Community Articles
Find and share helpful community-sourced technical articles
Announcements
Alert: Welcome to the Unified Cloudera Community. Former HCC members be sure to read and learn how to activate your account here. Want to know more about what has changed? Check out the Community News blog.
Labels (1)

I'm going to cover a simple OSS solution to Shredding XML in NiFi, and demonstrate how you can chain simple steps together to achieve common data shredding tasks.

Feel free to get in touch if you need to achieve something more complex than these basic steps will allow.

We will be covering:

  • Procedurally converting Xml to Json using a fast XSLT 2.0 template
  • Constructing Jolt transforms to extract nested subsections of JSON documents
  • Constructing JsonPath expressions to split multi-record JSON documents
  • Procedurally flattening complex nested JSON for easy querying

This process is shown on NiFi-1.2.0, and tested on a variety of XML documents, but most notably a broad collection of GuideWire sample XMLs as part of a Client PoC. The XML examples below have retained the nested structure but anonymised the fields.

XML to JSON

Here we combine the NiFI TransformXML processor with the excellent BSD-licensed xsltjson procedural converter found at https://github.com/bramstein/xsltjson. Simply check out the repo and set the XSLT filename in the processor to xsltjson/conf/xml-to-json.xsl. There are several conversion options present, I suggest the Badgerfish notation if you want an easier time of validating your conversion accuracy, but the default conversion is suitably compact from uncomplicated XMLs.

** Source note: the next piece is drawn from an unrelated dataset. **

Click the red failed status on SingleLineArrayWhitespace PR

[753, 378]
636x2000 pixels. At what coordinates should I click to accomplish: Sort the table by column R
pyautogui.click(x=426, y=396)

So your Input XML might look something like this:

<BrokerResponse>
  <aggsId>3423897f9w8v89yb99873r</aggsId>
  <quote>
    <brandID>AB</brandID>
    <brandDescription>Corp</brandDescription>
    <quoteReference>0023400010050105</quoteReference>
    <annualPremium>271.45</annualPremium>
    <totalPremiumPNCD>304.56</totalPremiumPNCD>
    <pncdIndicator>true</pncdIndicator>
    <productType>Private Car</productType>
    <insurerName>SomeRandom Insurance Company Limited</insurerName>
    <coverType>comprehensive</coverType>
    <instalments>
      <instalmentScheme>12 at 13.9% (qr:27)</instalmentScheme>
      <instalmentType>Monthly</instalmentType>
      <downPayment>29.18</downPayment>
      <downPaymentPercentage>8.3385725</downPaymentPercentage>
      <totalInstalmentPremium>349.94</totalInstalmentPremium>
      <paymentAmount>29.16</paymentAmount>
      <noOfPayments>11</noOfPayments>
      <interestAmount>45.38</interestAmount>
      <apr>42.8</apr>
    </instalments>
    <vehicle>
      <excess>
        <name>PCAccidentalDamageCov_Ext</name>
        <amount>95.0</amount>
      </excess>
... etc. 

And your output would look something like this (these strings aren't identical due to my data anonymization):

{
  "BrokerResponse" : {
    "aggsId" : "4598e79g8798f298f",
    "quote" : [ {
      "brandID" : "AB",
      "brandDescription" : "Corp",
      "quoteReference" : "0000120404010",
      "annualPremium" : 271.45,
      "totalPremiumPNCD" : 304.56,
      "pncdIndicator" : true,
      "productType" : "Private Car",
      "insurerName" : "SomeRandom Insurance Company Limited",
      "coverType" : "comprehensive",
      "instalments" : {
        "instalmentScheme" : "12 at 12.3% (qr:33)",
        "instalmentType" : "Monthly",
        "downPayment" : 29.18,
        "downPaymentPercentage" : 8.3385725,
        "totalInstalmentPremium" : 349.94,
        "paymentAmount" : 29.16,
        "noOfPayments" : 11,
        "interestAmount" : 45.38,
        "apr" : 29.9
      }, {
      "brandID" : "BC",
      "brandDescription" : "Acme Essential",
      "quoteReference" : "NA",
      "isDeclined" : true,
      "quoteErrors" : {
        "errorCode" : "QUOTE_DECLINED",
        "errorDescription" : "Quote Declined"
      }
    }
    }
   ]
  }
} 

Using Jolt to extract sections

Coming to both XSLT and Jolt as a new user, I found Jolt far easier to learn and use - Relying on the every popular StackExchange, Jolt answers tended to teach you to fish, whereas XSLT answers were usually selling you a fish.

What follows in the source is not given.